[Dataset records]
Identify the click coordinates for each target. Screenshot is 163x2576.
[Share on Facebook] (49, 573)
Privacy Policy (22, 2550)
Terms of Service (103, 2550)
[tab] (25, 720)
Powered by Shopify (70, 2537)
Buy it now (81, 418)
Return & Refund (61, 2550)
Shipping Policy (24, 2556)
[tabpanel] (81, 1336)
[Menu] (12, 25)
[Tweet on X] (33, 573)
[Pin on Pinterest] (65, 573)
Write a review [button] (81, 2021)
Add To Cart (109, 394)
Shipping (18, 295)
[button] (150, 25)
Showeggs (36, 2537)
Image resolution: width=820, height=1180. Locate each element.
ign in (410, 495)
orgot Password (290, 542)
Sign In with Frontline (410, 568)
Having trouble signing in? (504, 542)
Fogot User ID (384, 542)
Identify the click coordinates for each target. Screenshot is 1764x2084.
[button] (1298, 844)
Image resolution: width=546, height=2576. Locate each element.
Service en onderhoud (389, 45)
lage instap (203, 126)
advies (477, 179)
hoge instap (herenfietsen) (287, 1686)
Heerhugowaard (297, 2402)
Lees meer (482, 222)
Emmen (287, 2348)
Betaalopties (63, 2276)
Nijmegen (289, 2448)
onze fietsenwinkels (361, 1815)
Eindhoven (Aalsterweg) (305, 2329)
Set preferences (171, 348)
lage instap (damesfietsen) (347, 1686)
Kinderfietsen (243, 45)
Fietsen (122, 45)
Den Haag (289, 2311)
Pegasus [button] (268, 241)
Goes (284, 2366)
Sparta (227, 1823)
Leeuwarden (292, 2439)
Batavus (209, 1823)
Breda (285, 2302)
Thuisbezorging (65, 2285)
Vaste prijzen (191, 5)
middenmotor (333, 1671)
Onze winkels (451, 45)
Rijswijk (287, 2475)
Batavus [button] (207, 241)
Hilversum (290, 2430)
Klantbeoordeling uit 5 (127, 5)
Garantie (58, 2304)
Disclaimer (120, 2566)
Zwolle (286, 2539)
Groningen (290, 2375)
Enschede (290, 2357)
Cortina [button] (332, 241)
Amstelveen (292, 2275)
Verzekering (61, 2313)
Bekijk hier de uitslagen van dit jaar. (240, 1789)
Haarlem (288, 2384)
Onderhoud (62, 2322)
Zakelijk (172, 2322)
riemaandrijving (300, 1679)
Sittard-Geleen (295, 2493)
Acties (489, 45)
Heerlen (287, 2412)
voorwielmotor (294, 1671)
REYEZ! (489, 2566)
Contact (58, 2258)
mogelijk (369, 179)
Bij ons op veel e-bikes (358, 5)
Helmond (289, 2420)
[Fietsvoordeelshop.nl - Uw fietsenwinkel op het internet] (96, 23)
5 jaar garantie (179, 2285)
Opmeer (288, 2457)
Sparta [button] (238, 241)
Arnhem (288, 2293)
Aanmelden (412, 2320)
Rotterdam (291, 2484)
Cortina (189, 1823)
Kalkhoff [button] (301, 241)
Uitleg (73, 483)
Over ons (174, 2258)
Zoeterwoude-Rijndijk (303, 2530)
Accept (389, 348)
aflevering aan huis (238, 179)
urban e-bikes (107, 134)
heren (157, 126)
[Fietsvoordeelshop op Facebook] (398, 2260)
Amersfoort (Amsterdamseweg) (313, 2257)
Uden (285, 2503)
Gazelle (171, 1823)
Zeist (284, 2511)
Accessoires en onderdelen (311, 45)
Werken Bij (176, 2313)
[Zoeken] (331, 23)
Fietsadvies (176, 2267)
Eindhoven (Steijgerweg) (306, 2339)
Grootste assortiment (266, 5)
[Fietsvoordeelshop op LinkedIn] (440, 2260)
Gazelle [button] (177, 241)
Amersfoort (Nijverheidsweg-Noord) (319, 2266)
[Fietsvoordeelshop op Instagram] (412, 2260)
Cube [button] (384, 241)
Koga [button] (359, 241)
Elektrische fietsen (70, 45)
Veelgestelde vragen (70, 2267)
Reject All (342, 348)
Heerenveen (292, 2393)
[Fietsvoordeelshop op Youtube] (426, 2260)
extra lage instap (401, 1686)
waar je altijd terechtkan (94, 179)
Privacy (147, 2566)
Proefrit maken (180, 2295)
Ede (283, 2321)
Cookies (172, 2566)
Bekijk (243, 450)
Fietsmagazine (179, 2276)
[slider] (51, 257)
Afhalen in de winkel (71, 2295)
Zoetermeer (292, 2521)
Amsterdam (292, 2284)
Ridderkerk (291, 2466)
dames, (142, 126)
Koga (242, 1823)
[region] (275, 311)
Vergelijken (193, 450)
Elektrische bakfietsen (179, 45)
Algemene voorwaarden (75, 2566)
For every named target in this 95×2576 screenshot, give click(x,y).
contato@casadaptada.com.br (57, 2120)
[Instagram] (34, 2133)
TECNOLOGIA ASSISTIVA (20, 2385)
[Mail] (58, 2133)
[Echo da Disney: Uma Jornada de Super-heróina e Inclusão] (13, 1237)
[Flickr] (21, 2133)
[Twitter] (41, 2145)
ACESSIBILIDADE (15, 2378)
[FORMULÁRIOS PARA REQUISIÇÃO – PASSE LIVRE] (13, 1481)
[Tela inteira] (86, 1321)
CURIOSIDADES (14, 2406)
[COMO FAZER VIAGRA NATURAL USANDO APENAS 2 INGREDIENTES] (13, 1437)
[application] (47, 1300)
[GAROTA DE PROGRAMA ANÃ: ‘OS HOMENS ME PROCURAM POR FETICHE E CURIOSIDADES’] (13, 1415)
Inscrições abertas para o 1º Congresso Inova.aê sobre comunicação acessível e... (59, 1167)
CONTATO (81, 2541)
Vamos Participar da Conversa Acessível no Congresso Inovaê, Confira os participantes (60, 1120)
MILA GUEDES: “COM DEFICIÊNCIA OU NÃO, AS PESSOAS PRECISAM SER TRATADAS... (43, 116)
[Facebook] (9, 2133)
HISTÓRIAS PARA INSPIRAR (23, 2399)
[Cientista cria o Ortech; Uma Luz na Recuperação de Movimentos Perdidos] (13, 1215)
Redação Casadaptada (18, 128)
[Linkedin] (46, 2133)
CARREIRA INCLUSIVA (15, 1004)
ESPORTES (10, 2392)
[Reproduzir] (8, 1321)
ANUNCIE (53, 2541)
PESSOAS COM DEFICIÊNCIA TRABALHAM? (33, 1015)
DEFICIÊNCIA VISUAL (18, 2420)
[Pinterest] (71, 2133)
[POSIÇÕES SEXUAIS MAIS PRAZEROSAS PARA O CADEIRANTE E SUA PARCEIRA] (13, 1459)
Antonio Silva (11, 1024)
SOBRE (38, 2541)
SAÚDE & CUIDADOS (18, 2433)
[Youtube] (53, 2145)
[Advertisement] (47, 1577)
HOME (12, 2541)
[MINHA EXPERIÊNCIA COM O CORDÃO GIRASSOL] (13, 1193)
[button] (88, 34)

EXERCISE AIM: All the entries above need to be repeated word for word.

THE ANSWER:
Identify the click coordinates for each target. Screenshot is 163x2576.
[Share on Facebook] (49, 573)
Privacy Policy (22, 2550)
Terms of Service (103, 2550)
[tab] (25, 720)
Powered by Shopify (70, 2537)
Buy it now (81, 418)
Return & Refund (61, 2550)
Shipping Policy (24, 2556)
[tabpanel] (81, 1336)
[Menu] (12, 25)
[Tweet on X] (33, 573)
[Pin on Pinterest] (65, 573)
Write a review [button] (81, 2021)
Add To Cart (109, 394)
Shipping (18, 295)
[button] (150, 25)
Showeggs (36, 2537)
Image resolution: width=820, height=1180. Locate each element.
ign in (410, 495)
orgot Password (290, 542)
Sign In with Frontline (410, 568)
Having trouble signing in? (504, 542)
Fogot User ID (384, 542)
Identify the click coordinates for each target. Screenshot is 1764x2084.
[button] (1298, 844)
Image resolution: width=546, height=2576. Locate each element.
Service en onderhoud (389, 45)
lage instap (203, 126)
advies (477, 179)
hoge instap (herenfietsen) (287, 1686)
Heerhugowaard (297, 2402)
Lees meer (482, 222)
Emmen (287, 2348)
Betaalopties (63, 2276)
Nijmegen (289, 2448)
onze fietsenwinkels (361, 1815)
Eindhoven (Aalsterweg) (305, 2329)
Set preferences (171, 348)
lage instap (damesfietsen) (347, 1686)
Kinderfietsen (243, 45)
Fietsen (122, 45)
Den Haag (289, 2311)
Pegasus [button] (268, 241)
Goes (284, 2366)
Sparta (227, 1823)
Leeuwarden (292, 2439)
Batavus (209, 1823)
Breda (285, 2302)
Thuisbezorging (65, 2285)
Vaste prijzen (191, 5)
middenmotor (333, 1671)
Onze winkels (451, 45)
Rijswijk (287, 2475)
Batavus [button] (207, 241)
Hilversum (290, 2430)
Klantbeoordeling uit 5 (127, 5)
Garantie (58, 2304)
Disclaimer (120, 2566)
Zwolle (286, 2539)
Groningen (290, 2375)
Enschede (290, 2357)
Cortina [button] (332, 241)
Amstelveen (292, 2275)
Verzekering (61, 2313)
Bekijk hier de uitslagen van dit jaar. (240, 1789)
Haarlem (288, 2384)
Onderhoud (62, 2322)
Zakelijk (172, 2322)
riemaandrijving (300, 1679)
Sittard-Geleen (295, 2493)
Acties (489, 45)
Heerlen (287, 2412)
voorwielmotor (294, 1671)
REYEZ! (489, 2566)
Contact (58, 2258)
mogelijk (369, 179)
Bij ons op veel e-bikes (358, 5)
Helmond (289, 2420)
[Fietsvoordeelshop.nl - Uw fietsenwinkel op het internet] (96, 23)
5 jaar garantie (179, 2285)
Opmeer (288, 2457)
Sparta [button] (238, 241)
Arnhem (288, 2293)
Aanmelden (412, 2320)
Rotterdam (291, 2484)
Cortina (189, 1823)
Kalkhoff [button] (301, 241)
Uitleg (73, 483)
Over ons (174, 2258)
Zoeterwoude-Rijndijk (303, 2530)
Accept (389, 348)
aflevering aan huis (238, 179)
urban e-bikes (107, 134)
heren (157, 126)
[Fietsvoordeelshop op Facebook] (398, 2260)
Amersfoort (Amsterdamseweg) (313, 2257)
Uden (285, 2503)
Gazelle (171, 1823)
Zeist (284, 2511)
Accessoires en onderdelen (311, 45)
Werken Bij (176, 2313)
[Zoeken] (331, 23)
Fietsadvies (176, 2267)
Eindhoven (Steijgerweg) (306, 2339)
Grootste assortiment (266, 5)
[Fietsvoordeelshop op LinkedIn] (440, 2260)
Gazelle [button] (177, 241)
Amersfoort (Nijverheidsweg-Noord) (319, 2266)
[Fietsvoordeelshop op Instagram] (412, 2260)
Cube [button] (384, 241)
Koga [button] (359, 241)
Elektrische fietsen (70, 45)
Veelgestelde vragen (70, 2267)
Reject All (342, 348)
Heerenveen (292, 2393)
[Fietsvoordeelshop op Youtube] (426, 2260)
extra lage instap (401, 1686)
waar je altijd terechtkan (94, 179)
Privacy (147, 2566)
Proefrit maken (180, 2295)
Ede (283, 2321)
Cookies (172, 2566)
Bekijk (243, 450)
Fietsmagazine (179, 2276)
[slider] (51, 257)
Afhalen in de winkel (71, 2295)
Zoetermeer (292, 2521)
Amsterdam (292, 2284)
Ridderkerk (291, 2466)
dames, (142, 126)
Koga (242, 1823)
[region] (275, 311)
Vergelijken (193, 450)
Elektrische bakfietsen (179, 45)
Algemene voorwaarden (75, 2566)
For every named target in this 95×2576 screenshot, give click(x,y).
contato@casadaptada.com.br (57, 2120)
[Instagram] (34, 2133)
TECNOLOGIA ASSISTIVA (20, 2385)
[Mail] (58, 2133)
[Echo da Disney: Uma Jornada de Super-heróina e Inclusão] (13, 1237)
[Flickr] (21, 2133)
[Twitter] (41, 2145)
ACESSIBILIDADE (15, 2378)
[FORMULÁRIOS PARA REQUISIÇÃO – PASSE LIVRE] (13, 1481)
[Tela inteira] (86, 1321)
CURIOSIDADES (14, 2406)
[COMO FAZER VIAGRA NATURAL USANDO APENAS 2 INGREDIENTES] (13, 1437)
[application] (47, 1300)
[GAROTA DE PROGRAMA ANÃ: ‘OS HOMENS ME PROCURAM POR FETICHE E CURIOSIDADES’] (13, 1415)
Inscrições abertas para o 1º Congresso Inova.aê sobre comunicação acessível e... (59, 1167)
CONTATO (81, 2541)
Vamos Participar da Conversa Acessível no Congresso Inovaê, Confira os participantes (60, 1120)
MILA GUEDES: “COM DEFICIÊNCIA OU NÃO, AS PESSOAS PRECISAM SER TRATADAS... (43, 116)
[Facebook] (9, 2133)
HISTÓRIAS PARA INSPIRAR (23, 2399)
[Cientista cria o Ortech; Uma Luz na Recuperação de Movimentos Perdidos] (13, 1215)
Redação Casadaptada (18, 128)
[Linkedin] (46, 2133)
CARREIRA INCLUSIVA (15, 1004)
ESPORTES (10, 2392)
[Reproduzir] (8, 1321)
ANUNCIE (53, 2541)
PESSOAS COM DEFICIÊNCIA TRABALHAM? (33, 1015)
DEFICIÊNCIA VISUAL (18, 2420)
[Pinterest] (71, 2133)
[POSIÇÕES SEXUAIS MAIS PRAZEROSAS PARA O CADEIRANTE E SUA PARCEIRA] (13, 1459)
Antonio Silva (11, 1024)
SOBRE (38, 2541)
SAÚDE & CUIDADOS (18, 2433)
[Youtube] (53, 2145)
[Advertisement] (47, 1577)
HOME (12, 2541)
[MINHA EXPERIÊNCIA COM O CORDÃO GIRASSOL] (13, 1193)
[button] (88, 34)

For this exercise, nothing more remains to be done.